Tuesday, September 23, 2008

Moment: Seance at Cypress Hills


We had all the essentials: nine white candles, two guidebooks, a flashlight, and of course, the Ouija board.

Making our way up Jamaica Avenue, our six-person troop stopped at Jackie Robinson Parkway. Our car seemed miles away, the surrounding neighborhood of East New York a wall of boarded-up brownstones and dilapidated Victorian mansions. Dusk illuminated the evening sky with an array of burnt colors. It was perfect weather for a séance.

“This is it guys, we have to go in through here,” my good friend Katy Desmond, a 22 year-old publishing marketer said. She had written her college thesis on paranormal activity and was an expert fence jumper.

The fringe of the Cypress Hills Cemetery was surrounded by a rusty, jagged lattice. The crematorium was the only break in this chain. Surveying the graveyard we were initially terrified by a group of dogs we assumed were the night watch. To our relief, they were just feral.

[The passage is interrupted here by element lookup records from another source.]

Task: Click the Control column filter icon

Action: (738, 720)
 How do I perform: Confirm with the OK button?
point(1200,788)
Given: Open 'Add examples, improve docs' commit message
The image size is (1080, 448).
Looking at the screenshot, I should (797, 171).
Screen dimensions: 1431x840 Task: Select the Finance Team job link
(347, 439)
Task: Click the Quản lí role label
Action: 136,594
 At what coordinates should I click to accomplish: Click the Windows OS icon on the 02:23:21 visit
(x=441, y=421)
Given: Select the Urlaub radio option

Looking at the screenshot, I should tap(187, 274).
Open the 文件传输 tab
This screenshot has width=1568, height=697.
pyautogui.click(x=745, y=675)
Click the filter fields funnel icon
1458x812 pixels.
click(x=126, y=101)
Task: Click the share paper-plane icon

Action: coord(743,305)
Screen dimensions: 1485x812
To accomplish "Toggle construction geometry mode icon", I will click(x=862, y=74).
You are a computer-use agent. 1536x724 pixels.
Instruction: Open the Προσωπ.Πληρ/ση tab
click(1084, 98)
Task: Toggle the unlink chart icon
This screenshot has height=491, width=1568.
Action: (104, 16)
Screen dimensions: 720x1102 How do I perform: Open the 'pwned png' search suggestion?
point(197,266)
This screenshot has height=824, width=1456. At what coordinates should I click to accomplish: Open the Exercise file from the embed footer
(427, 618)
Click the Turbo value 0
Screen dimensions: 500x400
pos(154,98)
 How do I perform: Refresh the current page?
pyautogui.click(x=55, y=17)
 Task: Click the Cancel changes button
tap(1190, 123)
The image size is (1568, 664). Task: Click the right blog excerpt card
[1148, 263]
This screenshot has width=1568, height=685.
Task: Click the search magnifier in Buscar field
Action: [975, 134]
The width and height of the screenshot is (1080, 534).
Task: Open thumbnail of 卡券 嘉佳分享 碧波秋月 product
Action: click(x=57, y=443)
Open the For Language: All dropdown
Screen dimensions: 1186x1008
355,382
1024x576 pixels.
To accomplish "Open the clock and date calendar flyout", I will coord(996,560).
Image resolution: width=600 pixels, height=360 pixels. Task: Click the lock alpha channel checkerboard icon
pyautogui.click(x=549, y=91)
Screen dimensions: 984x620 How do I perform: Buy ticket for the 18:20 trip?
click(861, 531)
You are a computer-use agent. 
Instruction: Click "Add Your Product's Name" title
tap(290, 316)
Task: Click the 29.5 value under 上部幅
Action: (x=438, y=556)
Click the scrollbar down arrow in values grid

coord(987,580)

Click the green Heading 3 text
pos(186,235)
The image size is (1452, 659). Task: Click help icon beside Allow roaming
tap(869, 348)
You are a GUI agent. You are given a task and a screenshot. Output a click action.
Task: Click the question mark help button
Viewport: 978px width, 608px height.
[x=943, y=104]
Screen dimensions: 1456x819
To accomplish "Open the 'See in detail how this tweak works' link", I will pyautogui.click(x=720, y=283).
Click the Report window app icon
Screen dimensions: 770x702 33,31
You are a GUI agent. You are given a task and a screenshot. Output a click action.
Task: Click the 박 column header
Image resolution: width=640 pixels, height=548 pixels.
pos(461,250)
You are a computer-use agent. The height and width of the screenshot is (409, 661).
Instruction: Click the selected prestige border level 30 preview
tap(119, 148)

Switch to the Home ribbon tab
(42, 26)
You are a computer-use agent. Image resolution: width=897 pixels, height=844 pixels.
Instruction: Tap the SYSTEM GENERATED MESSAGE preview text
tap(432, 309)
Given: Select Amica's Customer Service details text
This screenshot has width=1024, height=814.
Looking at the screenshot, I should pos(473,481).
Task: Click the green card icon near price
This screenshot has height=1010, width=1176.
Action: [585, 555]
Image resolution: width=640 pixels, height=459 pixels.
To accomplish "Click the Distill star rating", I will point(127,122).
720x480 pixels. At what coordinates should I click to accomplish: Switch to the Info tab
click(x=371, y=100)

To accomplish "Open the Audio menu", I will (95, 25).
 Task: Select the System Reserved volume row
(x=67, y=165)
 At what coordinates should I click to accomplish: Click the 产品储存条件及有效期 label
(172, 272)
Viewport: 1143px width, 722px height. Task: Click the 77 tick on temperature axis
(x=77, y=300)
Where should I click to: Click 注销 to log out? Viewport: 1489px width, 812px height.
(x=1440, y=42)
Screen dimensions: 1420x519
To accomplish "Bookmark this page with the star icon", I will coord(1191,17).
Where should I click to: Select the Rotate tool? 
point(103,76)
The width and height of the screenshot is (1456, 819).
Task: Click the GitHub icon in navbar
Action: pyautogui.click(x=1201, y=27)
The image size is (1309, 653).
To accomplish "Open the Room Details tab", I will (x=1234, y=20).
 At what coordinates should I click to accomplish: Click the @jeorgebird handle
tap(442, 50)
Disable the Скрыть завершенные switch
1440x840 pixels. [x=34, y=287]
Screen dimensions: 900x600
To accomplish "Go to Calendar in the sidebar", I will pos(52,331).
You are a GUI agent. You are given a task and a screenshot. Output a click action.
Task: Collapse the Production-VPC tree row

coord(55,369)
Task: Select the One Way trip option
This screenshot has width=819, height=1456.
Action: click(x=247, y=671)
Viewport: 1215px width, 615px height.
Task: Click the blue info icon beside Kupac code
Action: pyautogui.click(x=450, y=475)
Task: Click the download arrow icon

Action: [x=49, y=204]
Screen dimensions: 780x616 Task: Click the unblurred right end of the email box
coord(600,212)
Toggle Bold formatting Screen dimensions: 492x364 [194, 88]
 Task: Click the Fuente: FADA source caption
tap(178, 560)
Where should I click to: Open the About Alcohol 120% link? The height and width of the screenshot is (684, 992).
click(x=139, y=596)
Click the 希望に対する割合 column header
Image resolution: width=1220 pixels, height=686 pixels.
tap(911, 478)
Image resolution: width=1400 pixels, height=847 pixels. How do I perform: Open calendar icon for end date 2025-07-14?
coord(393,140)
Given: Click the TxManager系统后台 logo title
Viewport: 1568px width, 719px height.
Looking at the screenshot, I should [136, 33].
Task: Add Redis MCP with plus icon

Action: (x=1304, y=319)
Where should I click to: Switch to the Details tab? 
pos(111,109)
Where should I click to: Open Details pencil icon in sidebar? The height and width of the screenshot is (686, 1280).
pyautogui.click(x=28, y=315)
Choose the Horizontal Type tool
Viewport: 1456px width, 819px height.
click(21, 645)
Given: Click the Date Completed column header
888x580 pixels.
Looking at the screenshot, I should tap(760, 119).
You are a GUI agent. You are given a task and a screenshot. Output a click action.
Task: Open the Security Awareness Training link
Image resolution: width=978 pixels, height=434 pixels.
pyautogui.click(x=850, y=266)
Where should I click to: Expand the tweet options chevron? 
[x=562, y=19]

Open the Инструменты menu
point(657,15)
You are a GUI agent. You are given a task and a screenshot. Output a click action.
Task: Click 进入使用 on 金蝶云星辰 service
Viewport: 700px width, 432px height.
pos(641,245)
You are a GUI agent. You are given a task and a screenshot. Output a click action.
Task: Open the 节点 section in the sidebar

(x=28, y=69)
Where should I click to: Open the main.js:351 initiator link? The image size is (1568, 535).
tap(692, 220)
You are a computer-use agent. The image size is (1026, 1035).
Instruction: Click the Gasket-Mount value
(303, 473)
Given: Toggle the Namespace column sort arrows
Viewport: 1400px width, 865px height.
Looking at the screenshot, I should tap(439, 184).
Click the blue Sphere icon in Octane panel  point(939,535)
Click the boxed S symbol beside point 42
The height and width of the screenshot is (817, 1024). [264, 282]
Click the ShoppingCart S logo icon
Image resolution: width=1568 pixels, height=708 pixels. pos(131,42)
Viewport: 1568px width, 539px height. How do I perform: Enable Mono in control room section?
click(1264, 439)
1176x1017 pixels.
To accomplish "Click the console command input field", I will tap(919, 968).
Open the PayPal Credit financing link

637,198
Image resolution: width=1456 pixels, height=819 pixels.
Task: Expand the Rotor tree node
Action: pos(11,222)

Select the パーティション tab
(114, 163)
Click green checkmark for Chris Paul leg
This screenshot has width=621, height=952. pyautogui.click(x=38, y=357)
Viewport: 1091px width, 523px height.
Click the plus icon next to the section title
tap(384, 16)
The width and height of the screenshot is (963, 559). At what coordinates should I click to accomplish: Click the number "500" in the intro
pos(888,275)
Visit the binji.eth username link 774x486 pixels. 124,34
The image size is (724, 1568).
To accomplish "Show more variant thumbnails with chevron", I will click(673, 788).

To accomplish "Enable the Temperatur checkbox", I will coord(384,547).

Perspiration dripped from my upper lip leaving a salty residue. I cursed myself for ever agreeing to this. The group braced to jump the corroded barrier. Jamaica Avenue turned red. It was every person for himself. Up and eventually over, pants ripped, candles shattered, purses spilled, and flip-flops landed in every direction. However clumsily, we had done it. We were on our way to the other side.